Different solutions to these dangers are being evolved in different places at different speeds and to different specifications. Often the solution presented is "more of the same, only, somehow, a bit newer."
FIRST's contention, and the theme of its 2010 conference, is that the evolved threat landscape and the new, ruthless and sophisticated aggressors who inhabit it demand from us major rethinking of security attitudes and polices: a standardized, international approach that moves security from the business of technical adjustment and oversight to a front-line and infrastructural role in the way the critical data itself is managed and the methods used to store, shield and transport it.
Old world security worried only about the armor on the van. The bullion inside, the route and the character of the driver were someone else's business.
But in this new world of multiple threats, internal and external, security professionals have to be involved with every aspect of the content and the journey.
At FIRST's 2010 conference you can help us map how we achieve this step change, and how we persuade our parent organizations, at a time when cost-cutters are everywhere on the loose, that there's real ROI to be had from this transformation.
And you can put your shoulder to the wheel of our continuing attempts to educate the naive and vulnerable world outside. As one senior law-enforcer told a previous FIRST conference:
"We need a big educational campaign, and I mean big. We need commercials on TV; we need something as persuasive and ubiquitous as the campaigns that warn against the dangers of tobacco."
"Because e-crime nowadays, even if it isn't in a direct way seriously injurious to your health, is directly and seriously injurious to your wealth and survival, and your organizations, too."
As a global organization, FIRST is proud to hold its 2010 conference in a leading international city. Miami combines all the attributes of a modern urban resort, offering top-rated business amenities, with the idyllic delights of the tropics. Our venue, the Intercontinental Miami, is described as "the grand dame of downtown hotels," and is just through with a $34-million renovation which included the upgrade and redesign of its 65,000 square feet of meeting space.

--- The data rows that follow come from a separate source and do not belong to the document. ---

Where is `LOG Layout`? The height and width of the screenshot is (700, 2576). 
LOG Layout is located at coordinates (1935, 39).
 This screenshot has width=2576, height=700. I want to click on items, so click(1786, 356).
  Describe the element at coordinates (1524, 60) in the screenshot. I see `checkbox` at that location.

Sympathetic delegates will not be unaware that Miami has also had its share of vulnerabilities -- upon which it capitalized with entrepreneurial flair to become a worldwide star of law-and-order TV.
Also on the agenda are:
- Specialist tracks with increased focus on Management, Incident Response and Technical topics relevant to CSIRTs.
- Case Studies—Lessons learned in dealing with real events, from discovery to remediation. Share practical experiences in dealing with cyber incidents along with the tools that provided most valuable.
- Special Interest Group (SIG) meetings.
- Vendor Showcase where vendors demonstrate their equipment.
Writing about FIRST, the leading British commentator David Lacey declared in Computer Weekly:
Of all the security clubs and associations, the one that impresses me most is FIRST http://www.first.org, the Forum for Incident Response and Security Teams. Why? Because it's focused, born out of real business requirements and it's highly selective, i.e. you have to be sponsored and audited to gain membership. FIRST is not a club that exists to make an income for its organizers. It's an international community that serves a real purpose: helping Government, Industry and Academia to respond quickly and effectively to new security threats. So I have no hesitation in recommending that you book a space in your busy diary to attend their Annual Conference.